## SOURCE TEXT
*** Begin section ***

Seal culling in South Australia has particularly targeted Arctophoca forsteri, the indigenous long-nosed fur seal (also known as the New Zealand fur seal). Beginning in the last years of the 18th century, both fur seals and Australian sea lions were hunted along the south-east coast of the Australian continent. They were a valuable source of leather, and their bodies were rendered to obtain oil, which was used as lamp fuel, cooking oil, a lubricant, a constituent of soap, the liquid base for red ochre paint, and for processing materials such as leather and jute.

During the 20th century, seals were sometimes culled on the assumption that they were competing with fishermen. Under the South Australian National Parks and Wildlife Act 1972 seals and other pinnipeds are now fully protected, although culling them remains a topic of public debate. Culling was strongly advocated for in 2015 in response to increasing interactions between seals and the fishing industry. As of 2016, there were an estimated 100,000 long-nosed fur seals in South Australian waters.

== History ==
Despite its common name, the New Zealand fur seal (A. forsteri) is a pinniped native to South Australia. Efforts to overcome that confusion have led to the increasing use of the common name, "long-nosed fur seal".

=== 1800–1899 ===
The species was heavily hunted by sealers in the early 19th century. Seals were clubbed to death by men who raided seal colonies and rookeries by boat, sometimes swimming ashore armed with clubs and knives. The sealers typically bludgeoned the animals to death and used knives to skin the carcasses. Pups were usually killed along with their mothers, but sometimes kept as pets. The hides of the seals were pickled in brine and exported, and the oil was a valuable source of income. Seal hunting continued to occur in Gulf St. Vincent into the 1880s.

The colony of South Australia was only officially established in 1836, and so no baseline data exists for the South Australian seal population prior to the impact of hunting by Europeans. The gradual recovery of the population, spanning the past century, has brought them into increasing conflict with the state's fishing industry.

*** End section ***

## MATERIAL PROVIDED
*** Begin section ***

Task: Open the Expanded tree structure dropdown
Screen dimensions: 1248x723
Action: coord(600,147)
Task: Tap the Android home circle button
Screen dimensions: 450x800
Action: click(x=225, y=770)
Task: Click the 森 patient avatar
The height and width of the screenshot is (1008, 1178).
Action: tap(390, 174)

*** End section ***
*** Begin section ***

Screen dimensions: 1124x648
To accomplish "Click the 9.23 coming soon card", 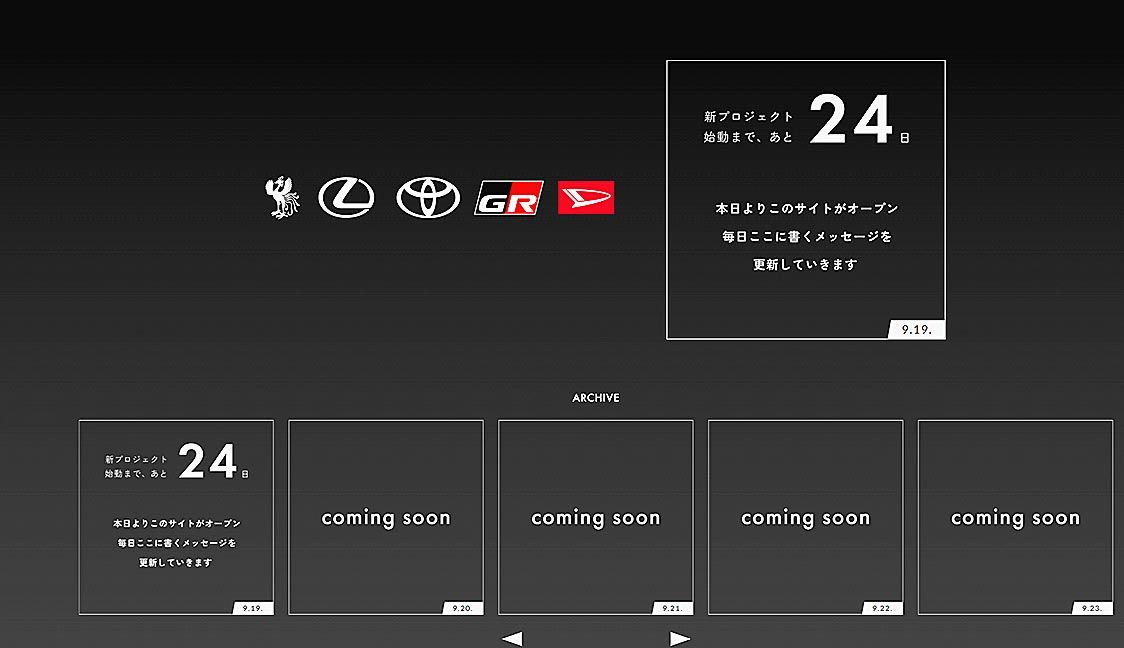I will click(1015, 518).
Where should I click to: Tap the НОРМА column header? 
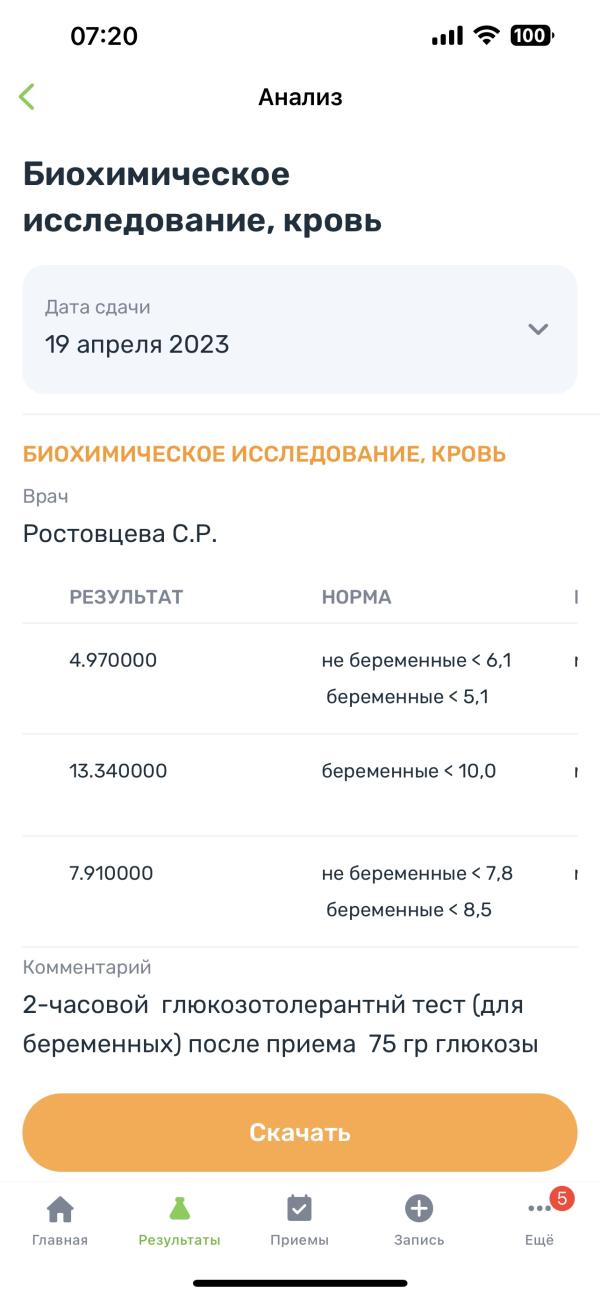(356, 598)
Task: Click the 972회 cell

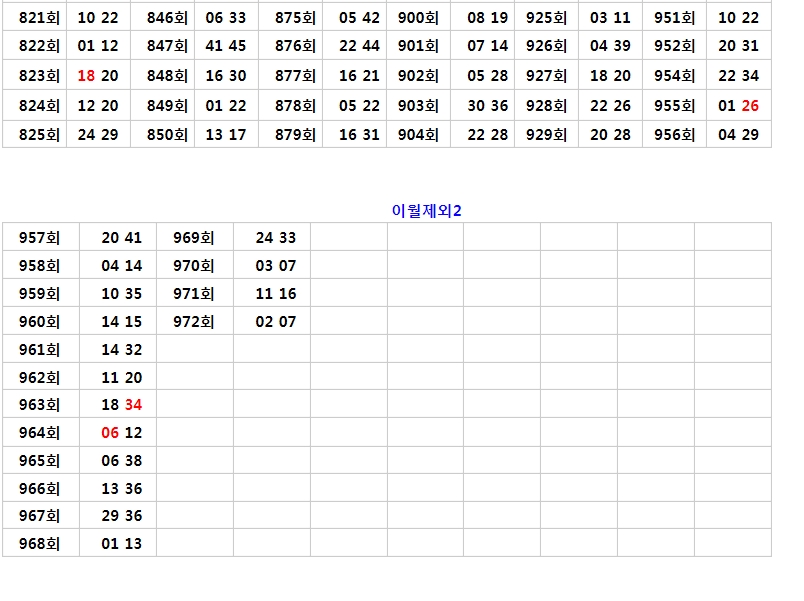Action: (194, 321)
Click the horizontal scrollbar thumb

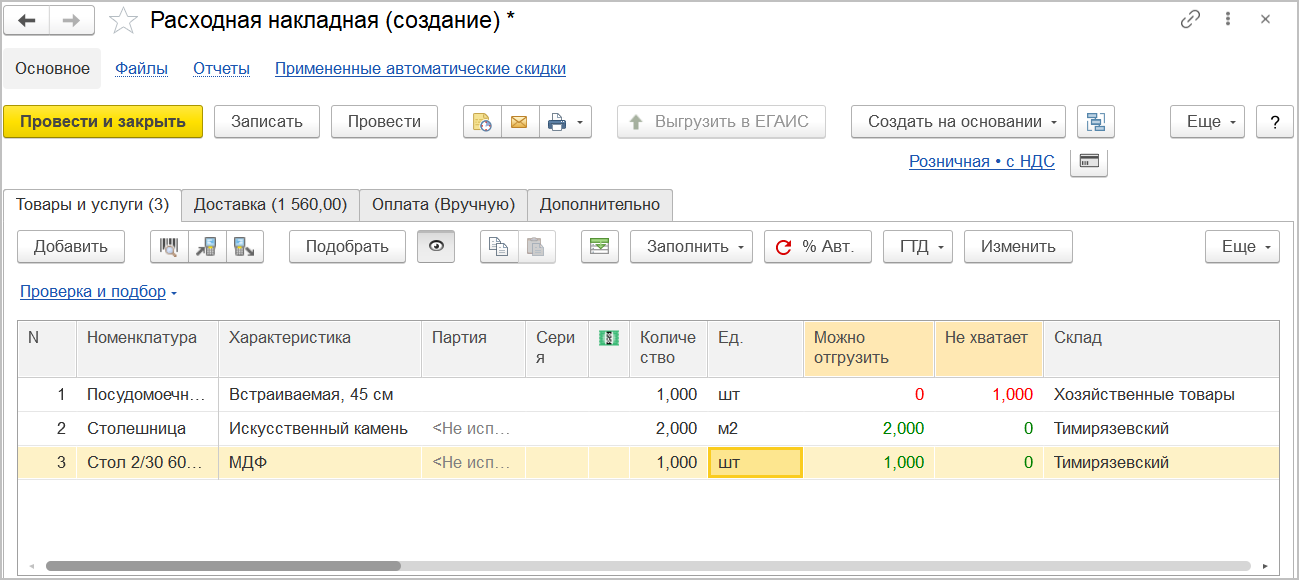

*** End section ***

## PROBLEM 1
Answer these questions from the text on seal culling in South Australia, one line each:
(a) Under which act are seals and other pinnipeds now fully protected in South Australia?
(b) In what year was the colony of South Australia officially established?
(c) Into which decade did seal hunting continue in Gulf St. Vincent?
## PROBLEM 2
Repeat the part of the text on seal culling in South Australia from "During the 20th" up to and including "South Australian waters.".
## PROBLEM 3
Carry on the text on seal culling in South Australia with the next part, picking up after its final sentence.

## TASK ANSWER 1
(a) The South Australian National Parks and Wildlife Act 1972
(b) 1836
(c) The 1880s

## TASK ANSWER 2
During the 20th century, seals were sometimes culled on the assumption that they were competing with fishermen. Under the South Australian National Parks and Wildlife Act 1972 seals and other pinnipeds are now fully protected, although culling them remains a topic of public debate. Culling was strongly advocated for in 2015 in response to increasing interactions between seals and the fishing industry. As of 2016, there were an estimated 100,000 long-nosed fur seals in South Australian waters.

## TASK ANSWER 3
=== 1900–1949 ===
The killing of seals in South Australian waters continued into the 20th century, on the assumption that they were in competition with fishermen. 7,000 to 8,000 were estimated to have been killed in the six months prior to August 1918. One man alone, S. H. Sheridan of Glenelg, admitted to having killed 1,430 seals during that period on the islands of Spencer Gulf. Captain S. A. White, an "ardent nature lover", said of calls that seals should be killed for allegedly competing with fishermen:It is not the seals, poor creatures, but that ever destructive being, man, who has created the dearth [of fish]. It is high time the Governments of this country let a glimmer of natural science into their deliberations, and not go for advice to those who are fighting against nature and bringing dire consequences upon their heads.White estimated that prior to the European colonisation of South Australia, hundreds of thousands of seals likely inhabited its waters.

In 1929, The Advertiser reported that men had been landing on islands in Spencer Gulf and "molesting seals." At that time the animals were protected under the Animals and Bird Protection Act. It was prohibited "for any person to land on Dangerous Reef with a gun or a dog, or to take seals on any of the islands or reefs within St. Vincent or Spencer Gulf north of a line from Cape Catastrophe to Cape Borda, continued to Cape Hart at the south-eastern corner of Kangaroo Island, thence to the mouth of the River Murray."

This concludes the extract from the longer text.